EXERCISE DESCRIPTION - Leave out the pictures and print the rest of the entries exactly as they stand.

────────────────────────────────────────

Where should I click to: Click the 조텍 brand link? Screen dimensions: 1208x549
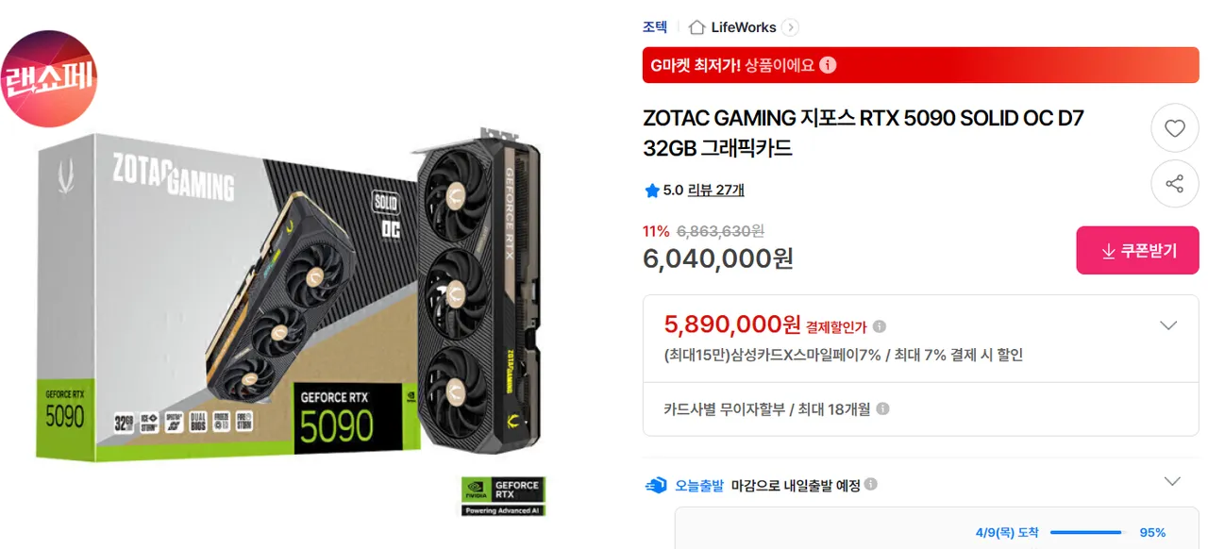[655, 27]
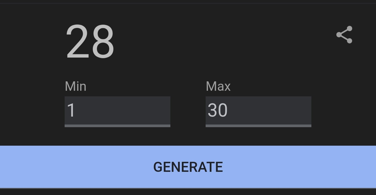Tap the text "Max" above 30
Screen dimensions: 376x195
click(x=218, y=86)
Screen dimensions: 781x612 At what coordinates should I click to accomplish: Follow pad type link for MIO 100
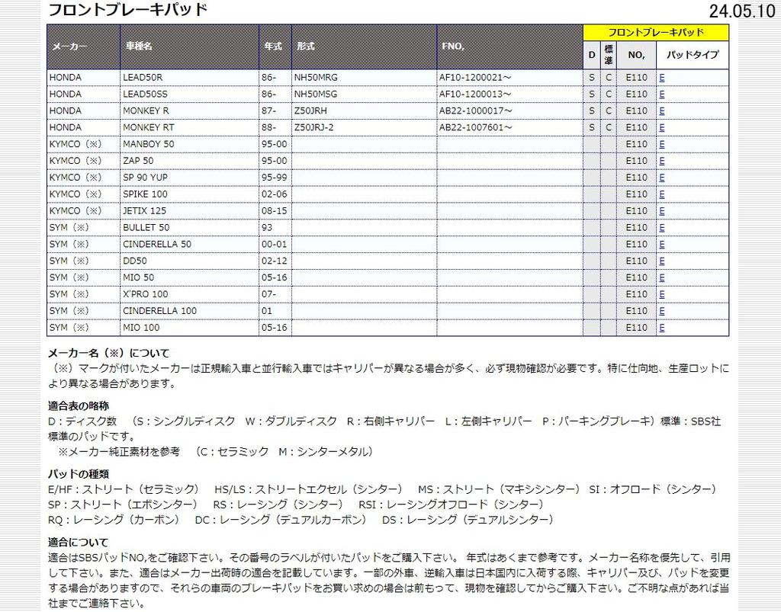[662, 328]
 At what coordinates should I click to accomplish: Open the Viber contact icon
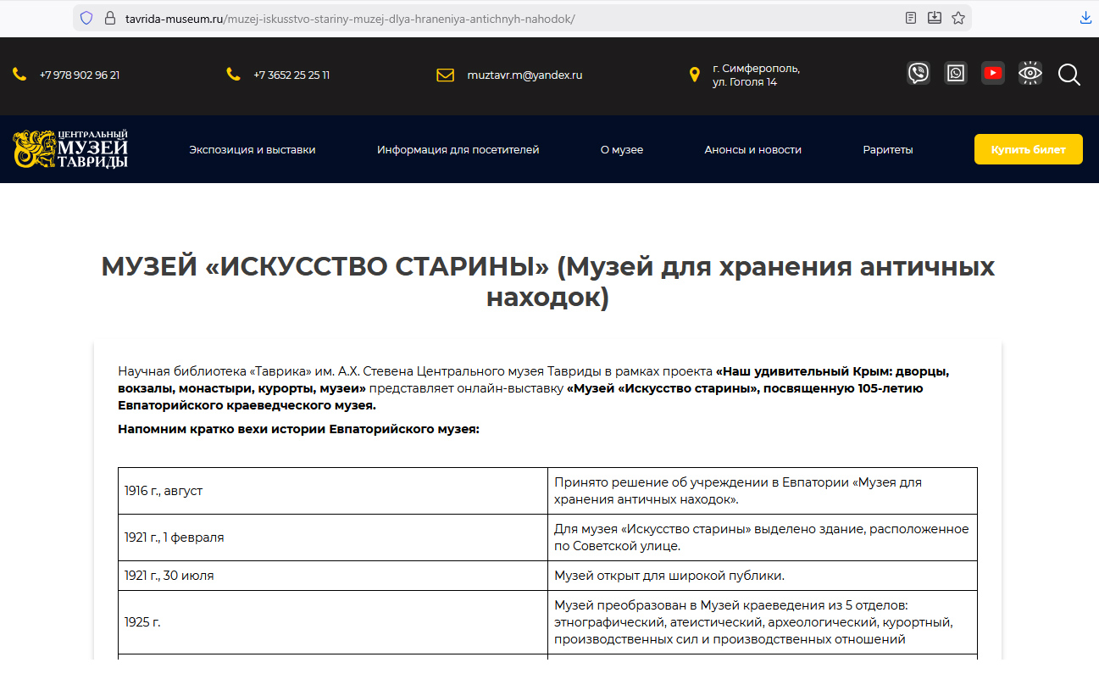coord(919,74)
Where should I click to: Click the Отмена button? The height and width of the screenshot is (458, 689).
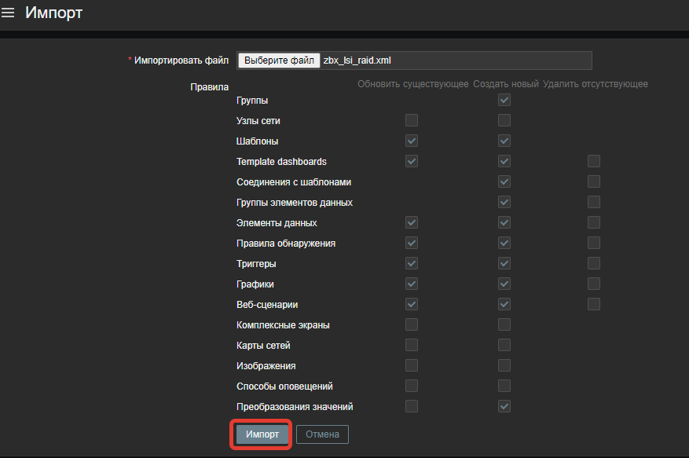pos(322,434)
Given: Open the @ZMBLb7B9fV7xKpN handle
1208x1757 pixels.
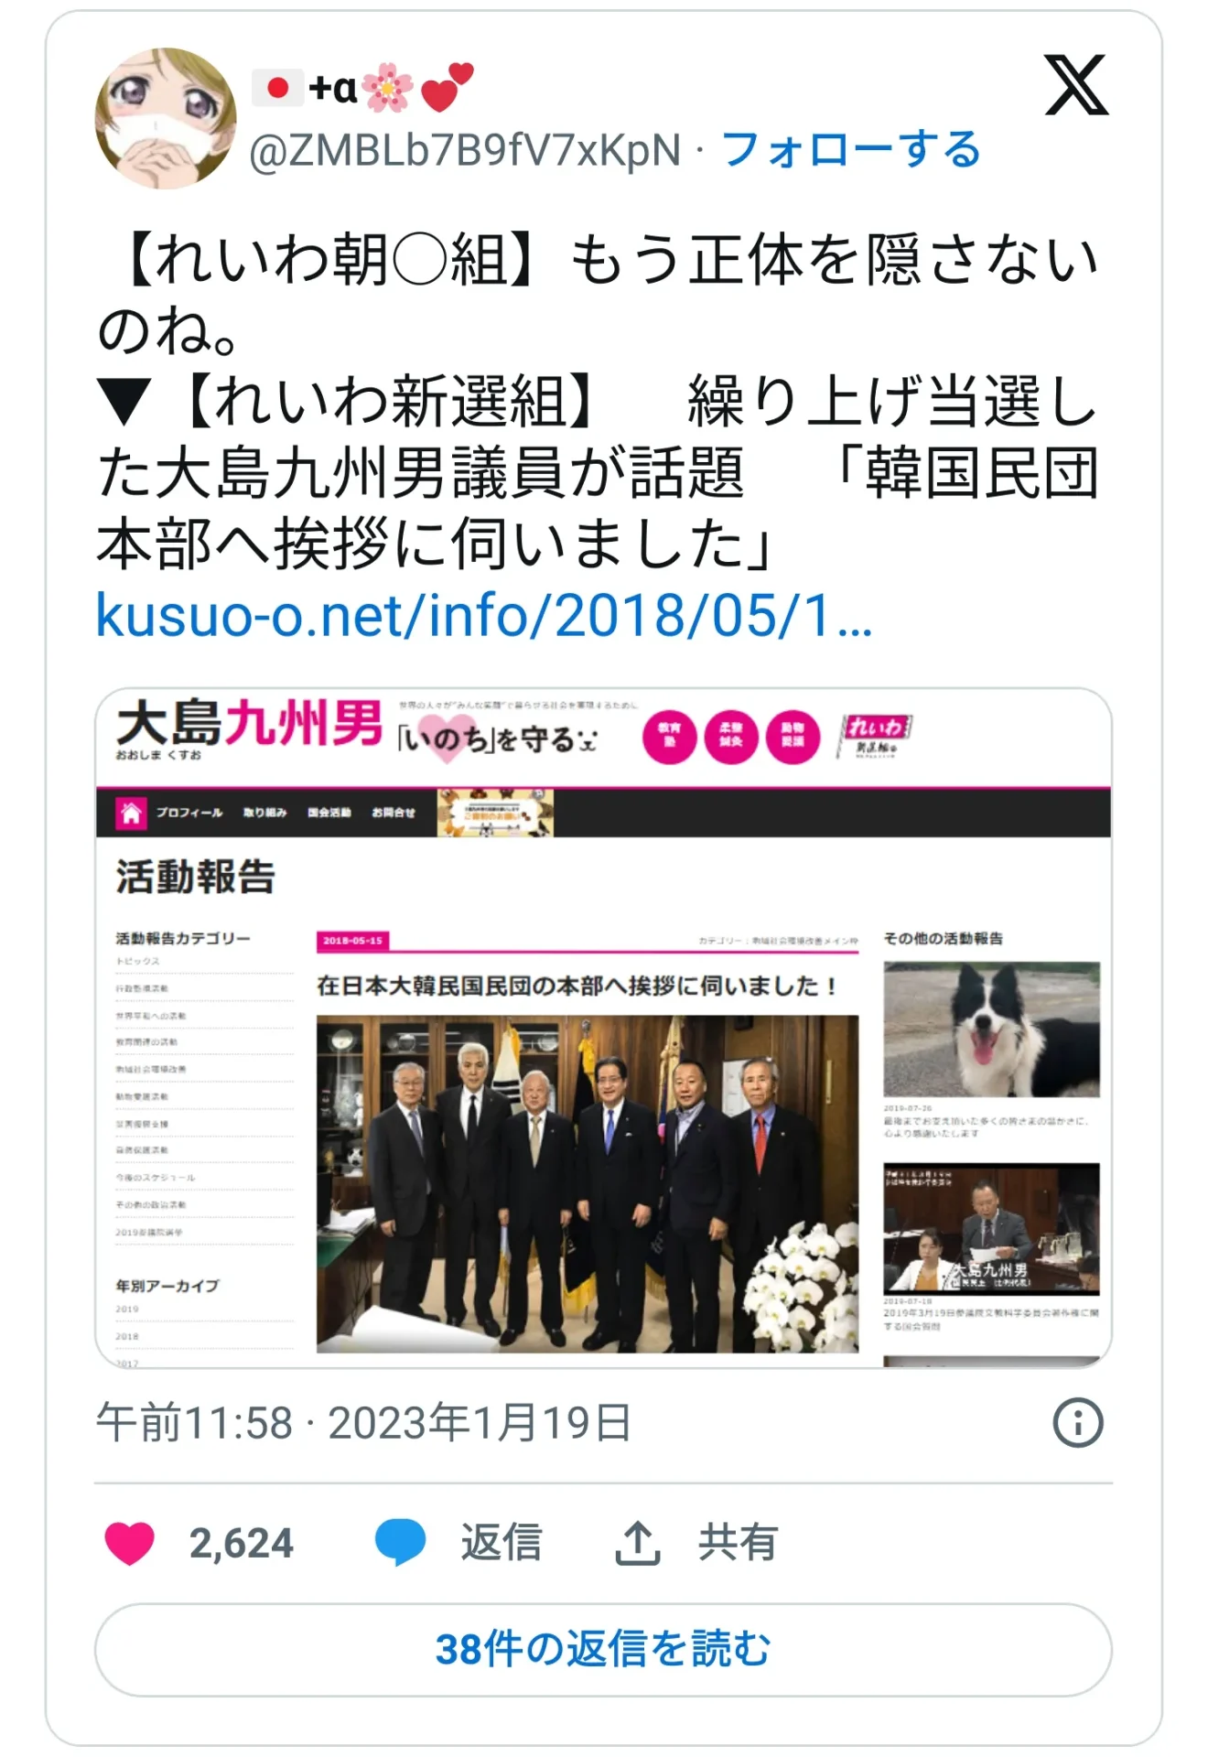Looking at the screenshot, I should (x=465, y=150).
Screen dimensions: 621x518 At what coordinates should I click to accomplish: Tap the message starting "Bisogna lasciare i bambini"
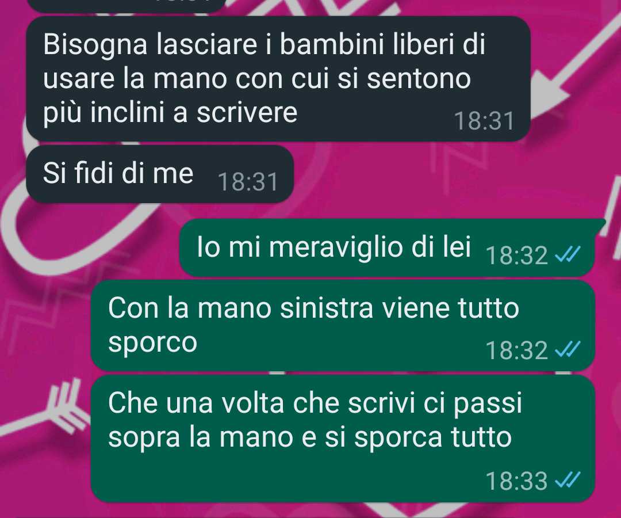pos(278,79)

────────────────────────────────────────

TASK RESULT -
Where should I click to: Click the 조텍 brand link? Screen dimensions: 1208x549
[655, 27]
Tap the text "Max" above 30
Screen dimensions: 376x195
click(x=218, y=86)
Screen dimensions: 781x612 At what coordinates should I click to accomplish: Follow pad type link for MIO 100
[662, 328]
 At what coordinates should I click to accomplish: Open the Viber contact icon
coord(919,74)
Where should I click to: Click the Отмена button? The height and width of the screenshot is (458, 689).
pos(322,434)
Given: Open the @ZMBLb7B9fV7xKpN handle
1208x1757 pixels.
Looking at the screenshot, I should (x=465, y=150).
Screen dimensions: 621x518 At what coordinates should I click to accomplish: Tap the message starting "Bisogna lasciare i bambini"
pos(278,79)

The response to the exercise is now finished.